On 30 January 2011, Kovačević made an indictment against Ivan Domagoj Milošević, at the time Government vice president, and his company Pastor for assumed crime committed during the process of privatization. State Audit mentioned Milošević's Pastor for irregularities in business, that is conversion of treasury shares into ordinary shares of and forgiveness of debt of 2.6 million by the supervisory board of his company. However, Milošević claimed that this privatization was just.

On 5 March 2011, after Kovačević applied an indictment for assumed crime during the process of privatization in companies Pastor and TDZ, and after he participated in veterans' demonstration for Croatian generals in Haague, he was suspended by his party HSP AS for 90 days; however, Kovačević announced his coming-out from the party because of disagreement with party's policy.

In the process of general Ivan Čermak in front of the International Criminal Tribunal for the former Yugoslavia, Kovačević was member of Čermak's defence team. He became one following advice of President of Croatia, Ivo Josipović. Čermak was trialed along with Ante Gotovina and Mladen Markač and was only one acquitted by the first-degree verdict.

During the campaign for the 2011 Croatian parliamentary election, Kovačević called all of the rights' parties to perform unitedly for the elections. President of the HSP, Daniel Srb, also invited all rights' parties to act unitedly, but Ruža Tomašić disagreed with Srb's initiative. Tomašić's HSP AS won one seat in the parliament, while Srb's HSP won none, even though his party won more votes.

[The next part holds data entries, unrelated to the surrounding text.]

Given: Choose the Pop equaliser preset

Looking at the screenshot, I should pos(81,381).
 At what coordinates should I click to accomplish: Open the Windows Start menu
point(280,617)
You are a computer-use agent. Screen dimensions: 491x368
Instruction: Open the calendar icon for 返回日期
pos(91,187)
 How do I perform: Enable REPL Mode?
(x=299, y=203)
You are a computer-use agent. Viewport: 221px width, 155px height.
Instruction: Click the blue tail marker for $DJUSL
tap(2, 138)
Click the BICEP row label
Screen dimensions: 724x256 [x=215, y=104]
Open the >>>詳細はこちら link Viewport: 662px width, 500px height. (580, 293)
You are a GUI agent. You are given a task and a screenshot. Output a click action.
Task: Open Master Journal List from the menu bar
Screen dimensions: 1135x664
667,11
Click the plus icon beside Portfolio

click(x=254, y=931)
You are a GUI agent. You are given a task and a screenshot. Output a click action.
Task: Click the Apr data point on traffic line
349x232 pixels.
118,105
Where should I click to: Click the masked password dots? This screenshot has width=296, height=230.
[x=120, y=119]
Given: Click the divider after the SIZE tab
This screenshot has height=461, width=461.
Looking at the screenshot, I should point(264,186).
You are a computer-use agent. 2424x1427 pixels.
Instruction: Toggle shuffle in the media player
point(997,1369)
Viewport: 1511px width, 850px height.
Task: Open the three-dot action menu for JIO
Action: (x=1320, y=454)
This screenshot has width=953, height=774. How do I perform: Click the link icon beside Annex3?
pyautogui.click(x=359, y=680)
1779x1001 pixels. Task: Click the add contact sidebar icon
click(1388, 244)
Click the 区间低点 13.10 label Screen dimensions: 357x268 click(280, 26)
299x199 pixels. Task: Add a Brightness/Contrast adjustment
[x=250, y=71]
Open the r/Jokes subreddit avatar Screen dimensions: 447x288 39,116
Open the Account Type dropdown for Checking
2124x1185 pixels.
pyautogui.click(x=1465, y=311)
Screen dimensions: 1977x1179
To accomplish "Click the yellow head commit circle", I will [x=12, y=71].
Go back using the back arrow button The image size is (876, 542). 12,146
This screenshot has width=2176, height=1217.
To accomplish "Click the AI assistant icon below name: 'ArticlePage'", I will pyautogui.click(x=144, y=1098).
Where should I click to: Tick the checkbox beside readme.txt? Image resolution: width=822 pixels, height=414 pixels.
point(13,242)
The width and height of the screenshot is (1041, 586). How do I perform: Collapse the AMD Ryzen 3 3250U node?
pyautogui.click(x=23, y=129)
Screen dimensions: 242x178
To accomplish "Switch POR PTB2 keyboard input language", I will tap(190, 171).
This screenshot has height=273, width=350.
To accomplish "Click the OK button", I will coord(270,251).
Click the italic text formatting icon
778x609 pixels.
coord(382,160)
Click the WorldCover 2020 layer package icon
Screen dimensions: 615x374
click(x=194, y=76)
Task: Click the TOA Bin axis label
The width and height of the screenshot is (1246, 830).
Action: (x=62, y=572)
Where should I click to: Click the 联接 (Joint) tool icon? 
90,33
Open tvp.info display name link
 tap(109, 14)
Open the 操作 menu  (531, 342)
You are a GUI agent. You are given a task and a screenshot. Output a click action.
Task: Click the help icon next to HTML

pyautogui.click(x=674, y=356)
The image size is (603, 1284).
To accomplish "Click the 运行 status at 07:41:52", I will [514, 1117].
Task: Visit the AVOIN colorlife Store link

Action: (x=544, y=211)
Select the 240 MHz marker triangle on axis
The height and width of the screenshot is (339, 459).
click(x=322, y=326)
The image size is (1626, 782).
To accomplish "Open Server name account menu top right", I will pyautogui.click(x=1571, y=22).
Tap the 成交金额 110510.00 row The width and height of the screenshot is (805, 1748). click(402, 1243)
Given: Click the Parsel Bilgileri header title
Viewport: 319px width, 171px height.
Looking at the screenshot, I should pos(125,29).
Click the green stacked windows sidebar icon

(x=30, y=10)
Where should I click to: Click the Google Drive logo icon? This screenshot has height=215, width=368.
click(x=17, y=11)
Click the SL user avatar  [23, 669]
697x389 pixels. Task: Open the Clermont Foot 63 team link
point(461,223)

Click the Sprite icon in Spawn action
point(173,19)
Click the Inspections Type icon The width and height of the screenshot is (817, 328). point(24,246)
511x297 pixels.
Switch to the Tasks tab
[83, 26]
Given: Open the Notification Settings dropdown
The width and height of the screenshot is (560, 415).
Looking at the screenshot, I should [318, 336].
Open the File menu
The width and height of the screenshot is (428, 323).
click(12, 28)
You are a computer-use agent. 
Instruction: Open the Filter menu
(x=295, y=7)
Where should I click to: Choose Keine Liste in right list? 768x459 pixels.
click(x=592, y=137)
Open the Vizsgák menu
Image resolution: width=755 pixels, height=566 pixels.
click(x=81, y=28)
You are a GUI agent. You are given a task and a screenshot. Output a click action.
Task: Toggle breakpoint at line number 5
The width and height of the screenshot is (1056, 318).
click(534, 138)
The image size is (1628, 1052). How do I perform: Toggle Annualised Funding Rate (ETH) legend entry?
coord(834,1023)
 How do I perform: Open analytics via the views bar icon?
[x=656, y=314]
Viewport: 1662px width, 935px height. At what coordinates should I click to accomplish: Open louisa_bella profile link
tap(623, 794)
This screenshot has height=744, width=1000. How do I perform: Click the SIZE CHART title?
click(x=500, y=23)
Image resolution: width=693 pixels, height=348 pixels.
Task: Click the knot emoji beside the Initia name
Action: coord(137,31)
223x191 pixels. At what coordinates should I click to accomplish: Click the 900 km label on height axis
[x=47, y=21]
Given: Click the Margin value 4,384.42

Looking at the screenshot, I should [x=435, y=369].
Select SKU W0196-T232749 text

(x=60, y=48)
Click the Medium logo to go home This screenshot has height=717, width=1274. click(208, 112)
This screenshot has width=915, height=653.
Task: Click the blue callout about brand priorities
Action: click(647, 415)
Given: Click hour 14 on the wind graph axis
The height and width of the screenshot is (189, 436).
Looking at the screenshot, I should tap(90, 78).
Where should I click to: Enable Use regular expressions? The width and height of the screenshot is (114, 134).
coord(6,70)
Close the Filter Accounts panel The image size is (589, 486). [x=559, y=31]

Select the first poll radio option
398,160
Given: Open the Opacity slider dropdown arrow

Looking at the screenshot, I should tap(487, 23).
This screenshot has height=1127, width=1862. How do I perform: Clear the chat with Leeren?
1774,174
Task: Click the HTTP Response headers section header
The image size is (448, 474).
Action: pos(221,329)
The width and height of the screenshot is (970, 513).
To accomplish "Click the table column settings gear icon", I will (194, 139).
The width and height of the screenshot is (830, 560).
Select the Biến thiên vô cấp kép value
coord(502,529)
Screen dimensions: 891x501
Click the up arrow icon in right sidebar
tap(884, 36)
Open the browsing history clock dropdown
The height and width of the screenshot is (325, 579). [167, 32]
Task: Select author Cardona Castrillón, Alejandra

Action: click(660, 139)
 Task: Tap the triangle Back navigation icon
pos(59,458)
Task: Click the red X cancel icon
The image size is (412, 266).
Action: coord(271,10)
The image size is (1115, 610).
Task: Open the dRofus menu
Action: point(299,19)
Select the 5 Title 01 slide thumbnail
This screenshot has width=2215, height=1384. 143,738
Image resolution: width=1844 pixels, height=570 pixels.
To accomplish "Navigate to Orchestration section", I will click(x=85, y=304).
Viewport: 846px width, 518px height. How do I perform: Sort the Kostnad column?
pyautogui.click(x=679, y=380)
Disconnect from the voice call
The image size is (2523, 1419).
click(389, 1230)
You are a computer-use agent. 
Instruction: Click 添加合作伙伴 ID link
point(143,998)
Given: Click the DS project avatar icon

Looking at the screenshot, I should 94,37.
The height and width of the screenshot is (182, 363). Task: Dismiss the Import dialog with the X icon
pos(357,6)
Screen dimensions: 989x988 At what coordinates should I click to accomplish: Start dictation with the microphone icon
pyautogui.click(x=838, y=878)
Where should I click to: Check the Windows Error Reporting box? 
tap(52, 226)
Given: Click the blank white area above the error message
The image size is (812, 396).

In January 2012, during the promotion of Croatian entry into the European Union, Croatian foreign minister, Vesna Pusić stated that if Croatia doesn't enter the Union, Croatians would get any pensions. Kovačević accused Pusić for blackmailing and threatening, and stated that she, by such statement, violated the law. Soon after, Eurosceptics accused Pusić in front of the court for intimidation of citizens.